Definitiv Samsung Galaxy S2, atm das beste Handy was es auf dem MArkt gibt - wenn du nicht dem iPhone-Hype verfallen bist und wert auf sowas legst, dann sparst du viel Geld weil du nicht für die Marke bezahlst.


----------



## Schrottinator (20. September 2011)

Natürlich das hier: Das XPhone


----------



## Davatar (20. September 2011)

Also wenn ich all meine bisherigen Handys miteinander vergleiche war mein Traumhandy wohl mein erstes Nokia vor langer, langer Zeit. Das hielt sage und schreibe 5 Jahre ohne kaputt zu gehn und auch dann wars erst mal nur der Akku, den man aber problemlos austauschen konnte. Das war noch ein Handy, da hatte man überall Empfang, nicht wie mit den doofen iPhones und Konsorten heute. Das konnte auch mal auf 3 Metern Höhe auf den Boden fallen, hat ihm nix gemacht, ging immernoch so perfekt wie vorher. Der einzige Nachteil war, dass man nur diese Piep-Klingeltöne hatte ^^

Ansonsten heute wünsche ich mir eigentlich endlich wiedermal ein Handy, das ein Bisschen was aushält und mit dem man auch vernünftig telefonieren kann. Die Smartphones können das ja irgendwie nicht mehr so toll. Ich kann mit meinem Handy ins Internet, hab Push-E-Mail-Funktionalität, kann mehrere Kalender mit dem Büro live synchronisieren, kann mir meine eignen Klingeltöne zusammen schneiden, Fotos und Filme in halbwegs vernünftiger Qualität machen, MMS problemlos innert wenigen Sekunden verschicken und und und, aber der Empfang ist einfach saumässig mies und telefonieren nervt so einfach -.-


----------



## floppydrive (20. September 2011)

Rayon schrieb:


> Definitiv Samsung Galaxy S2, atm das beste Handy was es auf dem MArkt gibt.

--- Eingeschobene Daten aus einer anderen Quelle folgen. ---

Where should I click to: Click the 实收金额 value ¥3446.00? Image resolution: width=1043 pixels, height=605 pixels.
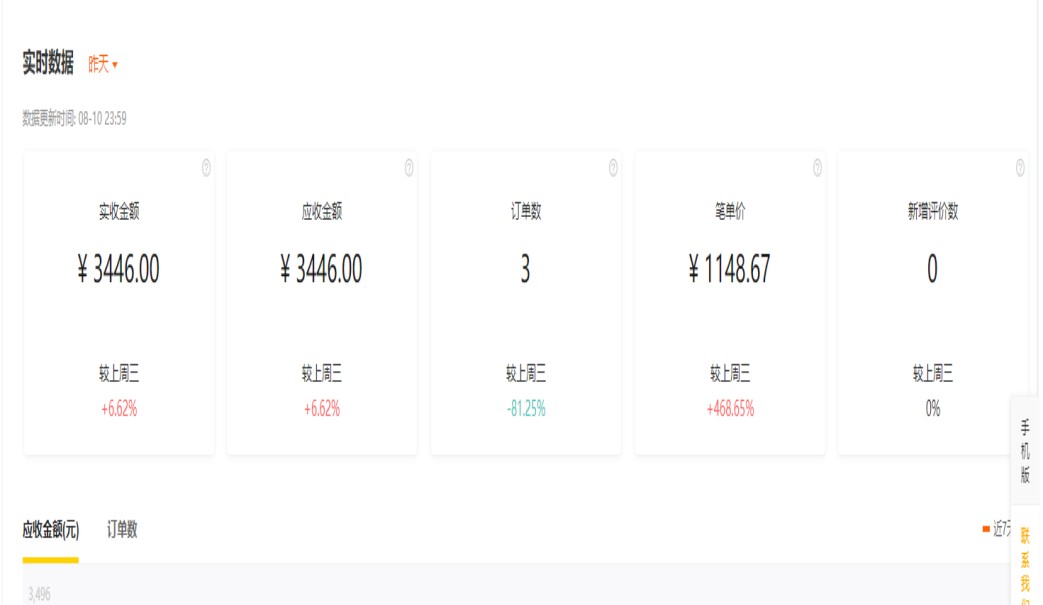118,270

Würde mir ein HTC wünschen, sind immernoch die besten Smartphones!


----------



## Kyragan (20. September 2011)

HTC Sensation. Alu > Plastik.  Davon abgesehen hats die höhere Auflösung und HTC Sense ist Touchwiz eh um Längen überlegen. Bin mit meinem Xperia arc aber vollkommen zufrieden.


----------



## Konov (20. September 2011)

Davatar schrieb:


> Also wenn ich all meine bisherigen Handys miteinander vergleiche war mein Traumhandy wohl mein erstes Nokia vor langer, langer Zeit. Das hielt sage und schreibe 5 Jahre ohne kaputt zu gehn und auch dann wars erst mal nur der Akku, den man aber problemlos austauschen konnte. Das war noch ein Handy, da hatte man überall Empfang, nicht wie mit den doofen iPhones und Konsorten heute. Das konnte auch mal auf 3 Metern Höhe auf den Boden fallen, hat ihm nix gemacht, ging immernoch so perfekt wie vorher. Der einzige Nachteil war, dass man nur diese Piep-Klingeltöne hatte ^^
> 
> Ansonsten heute wünsche ich mir eigentlich endlich wiedermal ein Handy, das ein Bisschen was aushält und mit dem man auch vernünftig telefonieren kann. Die Smartphones können das ja irgendwie nicht mehr so toll. Ich kann mit meinem Handy ins Internet, hab Push-E-Mail-Funktionalität, kann mehrere Kalender mit dem Büro live synchronisieren, kann mir meine eignen Klingeltöne zusammen schneiden, Fotos und Filme in halbwegs vernünftiger Qualität machen, MMS problemlos innert wenigen Sekunden verschicken und und und, aber der Empfang ist einfach saumässig mies und telefonieren nervt so einfach -.-



Dem schließe ich mich an.
Mein altes Handy, glaube es war ein Nokia 8100 oder irgendwie sowas... irgendwann konnte ich so intuitiv damit umgehen, dass alles von selbst ging. Und es hatte ein robustes Metallenes Gehäuse an der Rückseite, da hätte man mitm Panzer drüber fahren können und es wäre heil geblieben.
Nun habe ich ein geschenktes LG Smartphone - mein erstes Smartphone - und es läuft. Aber Smartphones sind vorallem eins: Schnickschnack. Insofern ist die Zeit der Traumhandys sowieso vorbei


----------



## floppydrive (20. September 2011)

Ich muss sagen die alten Nokia Handys sind wirklich super gewesen aber seit meinem e66 bist ich extrem enttäuscht von Nokia da sich Symbian OS einfach nicht weiter entwickelt hat und Nokia knall hart an dem OS festhält, ich würde mir wünschen das sie Android oder ein neues System umsteigen, die Qualität der Endgeräte war immer super aber durch die grottige Software ist es einfach schlimm geworden.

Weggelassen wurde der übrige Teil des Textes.